_Brief_
Reproduce every entry exactly as given.

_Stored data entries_
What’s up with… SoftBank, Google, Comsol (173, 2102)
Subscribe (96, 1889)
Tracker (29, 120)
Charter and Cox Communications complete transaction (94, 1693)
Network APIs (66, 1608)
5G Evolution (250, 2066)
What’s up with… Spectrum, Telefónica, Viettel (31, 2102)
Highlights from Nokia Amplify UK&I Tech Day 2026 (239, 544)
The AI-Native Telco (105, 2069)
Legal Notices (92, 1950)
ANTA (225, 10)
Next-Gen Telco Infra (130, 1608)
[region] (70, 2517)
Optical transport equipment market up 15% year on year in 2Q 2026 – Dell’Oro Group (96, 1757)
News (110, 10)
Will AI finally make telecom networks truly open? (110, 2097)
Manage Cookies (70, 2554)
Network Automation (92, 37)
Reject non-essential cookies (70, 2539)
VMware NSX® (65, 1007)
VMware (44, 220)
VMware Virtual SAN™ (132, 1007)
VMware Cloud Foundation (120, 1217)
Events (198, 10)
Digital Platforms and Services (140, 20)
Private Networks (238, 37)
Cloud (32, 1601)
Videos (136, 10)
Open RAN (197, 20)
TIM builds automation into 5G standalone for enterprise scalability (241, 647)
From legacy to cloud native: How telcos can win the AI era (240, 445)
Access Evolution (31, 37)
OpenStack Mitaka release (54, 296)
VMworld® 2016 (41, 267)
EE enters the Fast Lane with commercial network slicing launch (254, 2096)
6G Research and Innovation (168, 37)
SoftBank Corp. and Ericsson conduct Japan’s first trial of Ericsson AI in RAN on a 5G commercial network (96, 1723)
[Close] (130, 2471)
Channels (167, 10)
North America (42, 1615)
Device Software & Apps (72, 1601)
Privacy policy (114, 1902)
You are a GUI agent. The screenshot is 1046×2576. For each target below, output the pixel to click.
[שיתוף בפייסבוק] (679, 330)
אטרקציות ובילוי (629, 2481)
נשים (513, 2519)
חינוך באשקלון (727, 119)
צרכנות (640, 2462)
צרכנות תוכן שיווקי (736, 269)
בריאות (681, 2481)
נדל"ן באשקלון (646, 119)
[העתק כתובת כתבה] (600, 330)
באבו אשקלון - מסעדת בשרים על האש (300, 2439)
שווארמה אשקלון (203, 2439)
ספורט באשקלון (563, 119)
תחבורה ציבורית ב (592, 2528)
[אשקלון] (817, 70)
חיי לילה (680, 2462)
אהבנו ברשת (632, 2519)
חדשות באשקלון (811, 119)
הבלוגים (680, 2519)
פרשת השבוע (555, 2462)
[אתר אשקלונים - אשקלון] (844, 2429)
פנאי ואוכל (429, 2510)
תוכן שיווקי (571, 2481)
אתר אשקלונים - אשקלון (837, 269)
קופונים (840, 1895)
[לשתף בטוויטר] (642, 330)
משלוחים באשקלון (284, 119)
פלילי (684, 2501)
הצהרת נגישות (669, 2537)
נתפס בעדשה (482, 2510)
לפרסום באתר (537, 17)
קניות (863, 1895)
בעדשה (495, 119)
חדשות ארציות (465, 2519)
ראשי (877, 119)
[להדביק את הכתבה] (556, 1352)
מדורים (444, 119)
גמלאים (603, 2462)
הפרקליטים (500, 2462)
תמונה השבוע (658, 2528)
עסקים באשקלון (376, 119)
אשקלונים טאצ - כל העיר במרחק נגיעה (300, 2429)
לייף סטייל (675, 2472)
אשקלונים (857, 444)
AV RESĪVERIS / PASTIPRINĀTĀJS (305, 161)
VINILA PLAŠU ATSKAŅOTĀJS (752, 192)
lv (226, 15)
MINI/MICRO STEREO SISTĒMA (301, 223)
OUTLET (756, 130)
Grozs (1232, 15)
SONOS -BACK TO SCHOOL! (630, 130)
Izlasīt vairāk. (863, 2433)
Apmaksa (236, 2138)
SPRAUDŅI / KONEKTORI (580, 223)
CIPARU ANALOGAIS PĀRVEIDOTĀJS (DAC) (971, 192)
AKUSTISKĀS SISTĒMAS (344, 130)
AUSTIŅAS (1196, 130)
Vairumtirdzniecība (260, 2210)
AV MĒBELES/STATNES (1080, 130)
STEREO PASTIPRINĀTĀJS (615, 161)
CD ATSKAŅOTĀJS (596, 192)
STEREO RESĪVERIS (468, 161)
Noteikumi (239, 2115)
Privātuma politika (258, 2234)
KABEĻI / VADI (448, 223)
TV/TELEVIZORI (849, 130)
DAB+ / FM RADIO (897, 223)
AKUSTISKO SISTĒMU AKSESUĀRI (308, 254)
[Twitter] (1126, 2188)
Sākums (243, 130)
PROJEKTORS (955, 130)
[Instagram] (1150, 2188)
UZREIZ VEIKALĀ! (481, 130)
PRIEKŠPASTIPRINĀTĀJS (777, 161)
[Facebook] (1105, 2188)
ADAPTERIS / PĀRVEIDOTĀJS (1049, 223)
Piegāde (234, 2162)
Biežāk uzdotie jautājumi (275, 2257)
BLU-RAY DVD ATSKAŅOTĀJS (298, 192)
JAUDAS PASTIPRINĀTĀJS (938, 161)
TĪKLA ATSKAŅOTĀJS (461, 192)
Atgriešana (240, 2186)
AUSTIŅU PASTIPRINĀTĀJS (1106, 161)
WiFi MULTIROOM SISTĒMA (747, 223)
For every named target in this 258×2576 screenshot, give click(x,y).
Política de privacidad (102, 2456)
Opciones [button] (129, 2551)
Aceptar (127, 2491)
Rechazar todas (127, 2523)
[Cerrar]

_Written reply_
What’s up with… SoftBank, Google, Comsol (173, 2102)
Subscribe (96, 1889)
Tracker (29, 120)
Charter and Cox Communications complete transaction (94, 1693)
Network APIs (66, 1608)
5G Evolution (250, 2066)
What’s up with… Spectrum, Telefónica, Viettel (31, 2102)
Highlights from Nokia Amplify UK&I Tech Day 2026 (239, 544)
The AI-Native Telco (105, 2069)
Legal Notices (92, 1950)
ANTA (225, 10)
Next-Gen Telco Infra (130, 1608)
[region] (70, 2517)
Optical transport equipment market up 15% year on year in 2Q 2026 – Dell’Oro Group (96, 1757)
News (110, 10)
Will AI finally make telecom networks truly open? (110, 2097)
Manage Cookies (70, 2554)
Network Automation (92, 37)
Reject non-essential cookies (70, 2539)
VMware NSX® (65, 1007)
VMware (44, 220)
VMware Virtual SAN™ (132, 1007)
VMware Cloud Foundation (120, 1217)
Events (198, 10)
Digital Platforms and Services (140, 20)
Private Networks (238, 37)
Cloud (32, 1601)
Videos (136, 10)
Open RAN (197, 20)
TIM builds automation into 5G standalone for enterprise scalability (241, 647)
From legacy to cloud native: How telcos can win the AI era (240, 445)
Access Evolution (31, 37)
OpenStack Mitaka release (54, 296)
VMworld® 2016 (41, 267)
EE enters the Fast Lane with commercial network slicing launch (254, 2096)
6G Research and Innovation (168, 37)
SoftBank Corp. and Ericsson conduct Japan’s first trial of Ericsson AI in RAN on a 5G commercial network (96, 1723)
[Close] (130, 2471)
Channels (167, 10)
North America (42, 1615)
Device Software & Apps (72, 1601)
Privacy policy (114, 1902)
You are a GUI agent. The screenshot is 1046×2576. For each target below, output the pixel to click.
[שיתוף בפייסבוק] (679, 330)
אטרקציות ובילוי (629, 2481)
נשים (513, 2519)
חינוך באשקלון (727, 119)
צרכנות (640, 2462)
צרכנות תוכן שיווקי (736, 269)
בריאות (681, 2481)
נדל"ן באשקלון (646, 119)
[העתק כתובת כתבה] (600, 330)
באבו אשקלון - מסעדת בשרים על האש (300, 2439)
שווארמה אשקלון (203, 2439)
ספורט באשקלון (563, 119)
תחבורה ציבורית ב (592, 2528)
[אשקלון] (817, 70)
חיי לילה (680, 2462)
אהבנו ברשת (632, 2519)
חדשות באשקלון (811, 119)
הבלוגים (680, 2519)
פרשת השבוע (555, 2462)
[אתר אשקלונים - אשקלון] (844, 2429)
פנאי ואוכל (429, 2510)
תוכן שיווקי (571, 2481)
אתר אשקלונים - אשקלון (837, 269)
קופונים (840, 1895)
[לשתף בטוויטר] (642, 330)
משלוחים באשקלון (284, 119)
פלילי (684, 2501)
הצהרת נגישות (669, 2537)
נתפס בעדשה (482, 2510)
לפרסום באתר (537, 17)
קניות (863, 1895)
בעדשה (495, 119)
חדשות ארציות (465, 2519)
ראשי (877, 119)
[להדביק את הכתבה] (556, 1352)
מדורים (444, 119)
גמלאים (603, 2462)
הפרקליטים (500, 2462)
תמונה השבוע (658, 2528)
עסקים באשקלון (376, 119)
אשקלונים טאצ - כל העיר במרחק נגיעה (300, 2429)
לייף סטייל (675, 2472)
אשקלונים (857, 444)
AV RESĪVERIS / PASTIPRINĀTĀJS (305, 161)
VINILA PLAŠU ATSKAŅOTĀJS (752, 192)
lv (226, 15)
MINI/MICRO STEREO SISTĒMA (301, 223)
OUTLET (756, 130)
Grozs (1232, 15)
SONOS -BACK TO SCHOOL! (630, 130)
Izlasīt vairāk. (863, 2433)
Apmaksa (236, 2138)
SPRAUDŅI / KONEKTORI (580, 223)
CIPARU ANALOGAIS PĀRVEIDOTĀJS (DAC) (971, 192)
AKUSTISKĀS SISTĒMAS (344, 130)
AUSTIŅAS (1196, 130)
Vairumtirdzniecība (260, 2210)
AV MĒBELES/STATNES (1080, 130)
STEREO PASTIPRINĀTĀJS (615, 161)
CD ATSKAŅOTĀJS (596, 192)
STEREO RESĪVERIS (468, 161)
Noteikumi (239, 2115)
Privātuma politika (258, 2234)
KABEĻI / VADI (448, 223)
TV/TELEVIZORI (849, 130)
DAB+ / FM RADIO (897, 223)
AKUSTISKO SISTĒMU AKSESUĀRI (308, 254)
[Twitter] (1126, 2188)
Sākums (243, 130)
PROJEKTORS (955, 130)
[Instagram] (1150, 2188)
UZREIZ VEIKALĀ! (481, 130)
PRIEKŠPASTIPRINĀTĀJS (777, 161)
[Facebook] (1105, 2188)
ADAPTERIS / PĀRVEIDOTĀJS (1049, 223)
Piegāde (234, 2162)
Biežāk uzdotie jautājumi (275, 2257)
BLU-RAY DVD ATSKAŅOTĀJS (298, 192)
JAUDAS PASTIPRINĀTĀJS (938, 161)
TĪKLA ATSKAŅOTĀJS (461, 192)
Atgriešana (240, 2186)
AUSTIŅU PASTIPRINĀTĀJS (1106, 161)
WiFi MULTIROOM SISTĒMA (747, 223)
For every named target in this 258×2576 screenshot, give click(x,y).
Política de privacidad (102, 2456)
Opciones [button] (129, 2551)
Aceptar (127, 2491)
Rechazar todas (127, 2523)
[Cerrar]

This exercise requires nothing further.